[MATERIAL PROVIDED — start]
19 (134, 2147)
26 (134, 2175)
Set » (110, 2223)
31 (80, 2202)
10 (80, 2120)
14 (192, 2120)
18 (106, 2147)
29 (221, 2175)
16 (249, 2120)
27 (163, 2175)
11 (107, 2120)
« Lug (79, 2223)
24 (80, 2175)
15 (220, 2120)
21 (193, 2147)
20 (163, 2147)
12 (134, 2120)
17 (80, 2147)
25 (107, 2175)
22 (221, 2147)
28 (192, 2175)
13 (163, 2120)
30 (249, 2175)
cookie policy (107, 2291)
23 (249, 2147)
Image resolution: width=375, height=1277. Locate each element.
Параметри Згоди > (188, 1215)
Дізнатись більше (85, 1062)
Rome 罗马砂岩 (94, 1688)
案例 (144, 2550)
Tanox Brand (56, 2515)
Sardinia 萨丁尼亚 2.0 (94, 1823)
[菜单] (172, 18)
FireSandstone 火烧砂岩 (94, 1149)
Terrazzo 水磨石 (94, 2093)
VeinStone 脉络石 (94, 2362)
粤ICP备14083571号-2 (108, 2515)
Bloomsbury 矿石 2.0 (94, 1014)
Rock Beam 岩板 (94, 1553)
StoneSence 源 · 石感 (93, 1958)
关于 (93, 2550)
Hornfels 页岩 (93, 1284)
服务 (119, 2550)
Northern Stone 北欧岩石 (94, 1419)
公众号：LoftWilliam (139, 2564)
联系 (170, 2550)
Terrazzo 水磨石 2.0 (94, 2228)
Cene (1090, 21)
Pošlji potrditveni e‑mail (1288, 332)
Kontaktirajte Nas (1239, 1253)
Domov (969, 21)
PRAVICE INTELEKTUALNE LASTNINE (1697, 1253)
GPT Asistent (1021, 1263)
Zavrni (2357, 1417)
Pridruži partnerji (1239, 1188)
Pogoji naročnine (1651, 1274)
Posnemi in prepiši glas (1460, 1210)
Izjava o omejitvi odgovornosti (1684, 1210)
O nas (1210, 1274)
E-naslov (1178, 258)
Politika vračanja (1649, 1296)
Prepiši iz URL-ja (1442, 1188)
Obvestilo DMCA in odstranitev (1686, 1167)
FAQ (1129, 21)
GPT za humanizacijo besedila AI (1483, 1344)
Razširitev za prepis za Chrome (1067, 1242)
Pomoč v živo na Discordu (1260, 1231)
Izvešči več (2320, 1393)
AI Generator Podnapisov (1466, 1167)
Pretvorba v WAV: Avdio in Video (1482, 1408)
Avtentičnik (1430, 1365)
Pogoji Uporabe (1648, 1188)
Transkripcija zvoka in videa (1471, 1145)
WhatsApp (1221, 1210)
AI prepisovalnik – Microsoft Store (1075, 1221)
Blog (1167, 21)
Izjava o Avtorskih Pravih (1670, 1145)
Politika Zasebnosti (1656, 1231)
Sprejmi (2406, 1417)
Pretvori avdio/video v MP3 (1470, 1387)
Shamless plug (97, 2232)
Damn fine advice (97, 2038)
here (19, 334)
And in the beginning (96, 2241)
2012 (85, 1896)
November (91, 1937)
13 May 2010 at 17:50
[MATERIAL PROVIDED — finish]
# DIRECTIONS:
The entries shown above should be duplicated exactly.

# SOLUTION TO THIS EXERCISE:
19 (134, 2147)
26 (134, 2175)
Set » (110, 2223)
31 (80, 2202)
10 (80, 2120)
14 (192, 2120)
18 (106, 2147)
29 (221, 2175)
16 (249, 2120)
27 (163, 2175)
11 (107, 2120)
« Lug (79, 2223)
24 (80, 2175)
15 (220, 2120)
21 (193, 2147)
20 (163, 2147)
12 (134, 2120)
17 (80, 2147)
25 (107, 2175)
22 (221, 2147)
28 (192, 2175)
13 (163, 2120)
30 (249, 2175)
cookie policy (107, 2291)
23 (249, 2147)
Image resolution: width=375, height=1277. Locate each element.
Параметри Згоди > (188, 1215)
Дізнатись більше (85, 1062)
Rome 罗马砂岩 (94, 1688)
案例 (144, 2550)
Tanox Brand (56, 2515)
Sardinia 萨丁尼亚 2.0 (94, 1823)
[菜单] (172, 18)
FireSandstone 火烧砂岩 (94, 1149)
Terrazzo 水磨石 (94, 2093)
VeinStone 脉络石 (94, 2362)
粤ICP备14083571号-2 (108, 2515)
Bloomsbury 矿石 2.0 (94, 1014)
Rock Beam 岩板 (94, 1553)
StoneSence 源 · 石感 (93, 1958)
关于 (93, 2550)
Hornfels 页岩 (93, 1284)
服务 (119, 2550)
Northern Stone 北欧岩石 (94, 1419)
公众号：LoftWilliam (139, 2564)
联系 (170, 2550)
Terrazzo 水磨石 2.0 (94, 2228)
Cene (1090, 21)
Pošlji potrditveni e‑mail (1288, 332)
Kontaktirajte Nas (1239, 1253)
Domov (969, 21)
PRAVICE INTELEKTUALNE LASTNINE (1697, 1253)
GPT Asistent (1021, 1263)
Zavrni (2357, 1417)
Pridruži partnerji (1239, 1188)
Pogoji naročnine (1651, 1274)
Posnemi in prepiši glas (1460, 1210)
Izjava o omejitvi odgovornosti (1684, 1210)
O nas (1210, 1274)
E-naslov (1178, 258)
Politika vračanja (1649, 1296)
Prepiši iz URL-ja (1442, 1188)
Obvestilo DMCA in odstranitev (1686, 1167)
FAQ (1129, 21)
GPT za humanizacijo besedila AI (1483, 1344)
Razširitev za prepis za Chrome (1067, 1242)
Pomoč v živo na Discordu (1260, 1231)
Izvešči več (2320, 1393)
AI Generator Podnapisov (1466, 1167)
Pretvorba v WAV: Avdio in Video (1482, 1408)
Avtentičnik (1430, 1365)
Pogoji Uporabe (1648, 1188)
Transkripcija zvoka in videa (1471, 1145)
WhatsApp (1221, 1210)
AI prepisovalnik – Microsoft Store (1075, 1221)
Blog (1167, 21)
Izjava o Avtorskih Pravih (1670, 1145)
Politika Zasebnosti (1656, 1231)
Sprejmi (2406, 1417)
Pretvori avdio/video v MP3 (1470, 1387)
Shamless plug (97, 2232)
Damn fine advice (97, 2038)
here (19, 334)
And in the beginning (96, 2241)
2012 (85, 1896)
November (91, 1937)
13 May 2010 at 17:50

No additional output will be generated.